Едва они оказались в салоне, как маркиз предложил свое сердце, свое имя и свои экю в духе «Астреи» с той неистовой страстью, которая не говорит ни о чем, кроме как о страшных муках, вздохах, которые рассекают сердце, страхах, которые вызывают тысячу смертей, надеждах, которые лишают рассудка, и т. д., и все это в выражении столь целомудренном и столь холодном, что самая неприступная добродетель не могла бы этого испугаться.
Когда Лориана поняла, что речь идет о браке, она была так же удивлена, как ее отец.
Она знала, что маркиз способен на все, и вместо того, чтобы развеселиться, она чувствовала сострадание. Она испытывала к нему дружеские чувства и даже уважала его за доброту и верность. Она чувствовала, что бедный старик подвергается бесчисленным насмешкам и стоит только ей дать пример, как шутки, дружеские и умеренные, объектом которых он был, станут обидными и жестокими.
«Нет, – подумало это юное и мудрое дитя, – этого не должно быть, и я не потерплю, чтобы мой старый друг стал посмешищем слуг».
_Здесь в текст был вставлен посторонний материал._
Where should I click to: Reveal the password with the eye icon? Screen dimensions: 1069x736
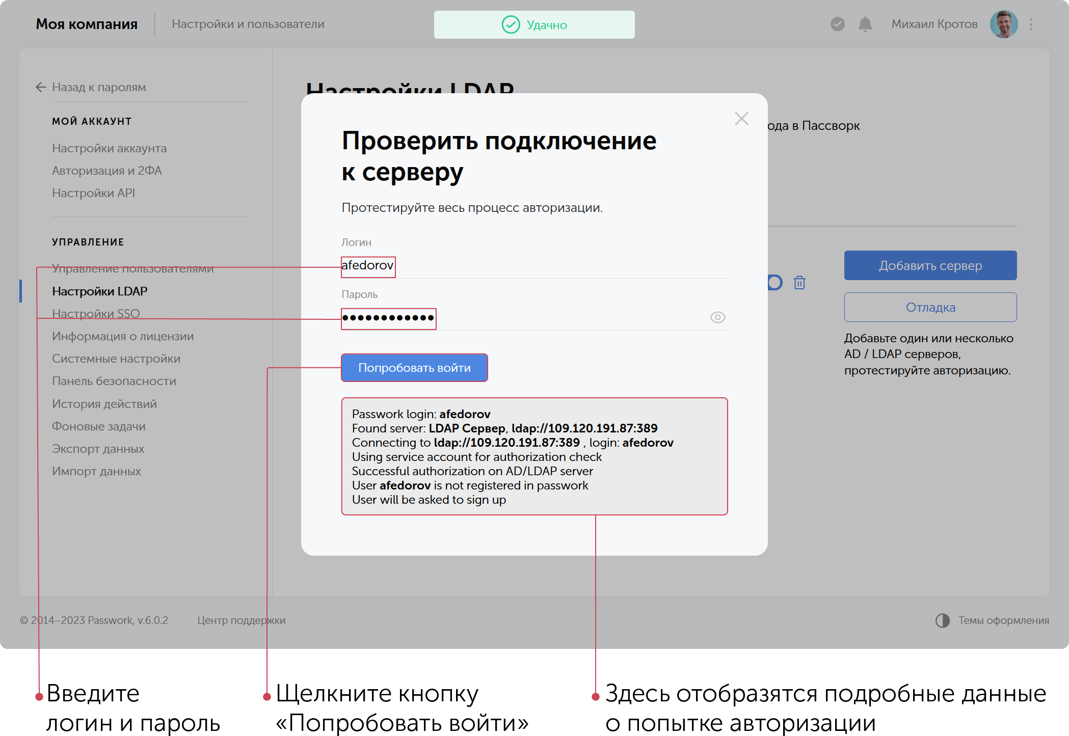click(718, 317)
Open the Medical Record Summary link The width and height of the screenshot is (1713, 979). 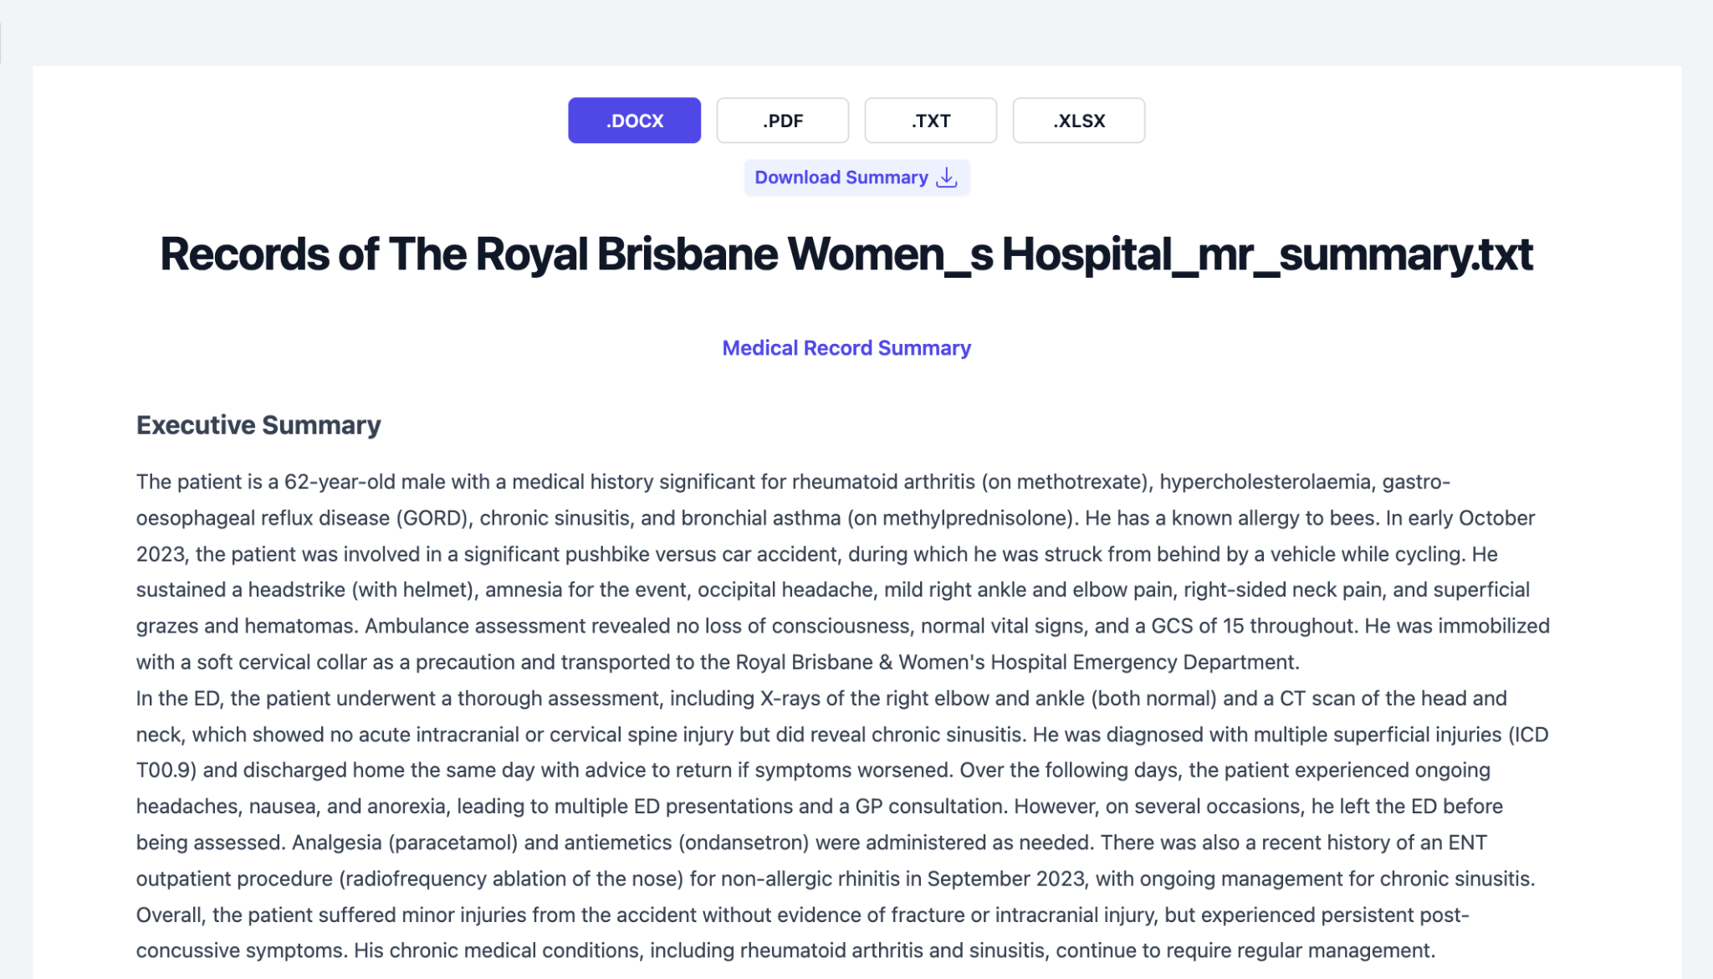coord(846,348)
– Дорогой маркиз, – сказала она ему, стараясь говорить с ним в его манере, – я часто размышляла о возможности и приемлемости плана, о котором вы мне сообщили. Я догадалась о вашей прекрасной и честной любви и, если я ее нисколько не разделяю, то это потому, что я еще слишком молода для того, чтобы шаловливый Купидон обратил на меня внимание. Позвольте же мне еще немного порезвиться на волшебном острове «Неведения любви», ничто не торопит меня покинуть его, потому что я счастлива вашей дружбой. Из всех мужчин, которых я знаю, вы самый лучший и наиболее приятный, и если мое сердце заговорит, скорее всего, оно заговорит мне о вас. Но это записано в книге судеб, и вы должны предоставить мне время спросить себя. Если, по какой-либо фатальности, я окажусь неблагодарной по отношению к вам, я признаюсь вам в этом с чистосердечием и раскаянием, потому что это будет для меня совершенным падением и стыдом, но вы столь великодушны, у вас такое доброе сердце, что вы мне еще будете другом и братом, несмотря на мою глупость.
– Конечно же, клянусь вам! – воскликнул Буа-Доре с простодушным восторгом.
– Вот и хорошо, мой преданный друг, – продолжала Лориана, – подождем еще. Я прошу у вас семь лет испытания, по древнему обычаю истинных рыцарей, и сделайте мне одолжение, чтобы это соглашение осталось секретом между нами. Через семь лет, если душа моя останется нечувствительна к любви, вы откажетесь от меня, равно как если я разделю вашу страсть, я не стану таить это от вас. Я также клянусь вам, что если до окончания срока этого соглашения я полюблю вопреки воле кого-нибудь другого, я смиренно и чистосердечно вам признаюсь. Это совсем невероятно, однако я хочу все предусмотреть, поскольку я желаю, потеряв вашу любовь, по крайней мере, сохранить вашу дружбу.
– Я подчиняюсь всему, – ответил маркиз, – и я клянусь вам, прелестная Лориана, слово дворянина и преданность безукоризненного любовника.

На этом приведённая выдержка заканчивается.